The famous military implementation of Pervitin was during the invasion of Poland in September 1939. During the battle, “Germany overran its eastern neighbor by October, with 100,000 Polish soldiers killed in the attack. The invasion introduced a new form of industrialized warfare, Blitzkrieg…[the] lightning war…” The Blitzkrieg was a strategy which was based upon unprecedented quickness and catching the enemy off guard. The point being that soldiers are human, not machine. They need to rest, they need time to coordinate. The speed of the blitzkrieg was literally enabled by methamphetamines (i.e. speed). In fact, it probably couldn’t have been implemented without meth. There’s tons of information out there on the military application of methamphetamine during WW2 so I’ll leave that as an exercise for the reader.
Back in the States, and after the war, Benzedrine was the drug of choice for many beatniks such as Jack Kerouac and William S Burroughs. It’s said that Kerouac wrote “On the Road” in a 20 day Benzedrine bender. If you’ve ever read any of Kerouac’s writing it is immediately apparent that he was tweaking. Kerouac is quite literally famous for innovating the style of “spontaneous prose.” Uh okay, that’s literally just him manically going off on a meth tangent, but sure we’ll give it to you. I go into spontaneous prose every time the addy kicks in during a group chat discussion derailing the chat for hours with some tangent I’m very passionate about.
Whomst among us cannot relate.
During this same time, a Benzedrine derivative known as Benzedrine Sulfate was used as a weight loss supplement and prescribed as a “pick-me-up.” Much of this craze can be attributed to a book called “The Nervous Housewife” by Abraham Meyerson.
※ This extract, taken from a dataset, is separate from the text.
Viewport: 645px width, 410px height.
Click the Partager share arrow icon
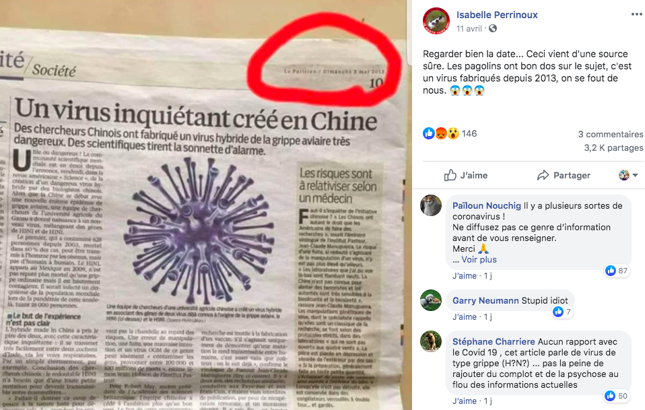click(543, 175)
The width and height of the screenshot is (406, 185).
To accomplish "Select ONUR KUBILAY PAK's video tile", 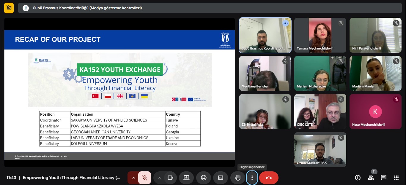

Meyerson, a professor of Clinical Psychiatry at Harvard Medical School, was one of the earliest practitioners of psychiatry and his book became the commercial foundation for marketing amphetamines to the general public—specifically to women. Benzadrine was dubbed “Mother’s little helper” and was said to make women happier housewives. Shit, it makes me much happier to do housework so he was certainly onto something there.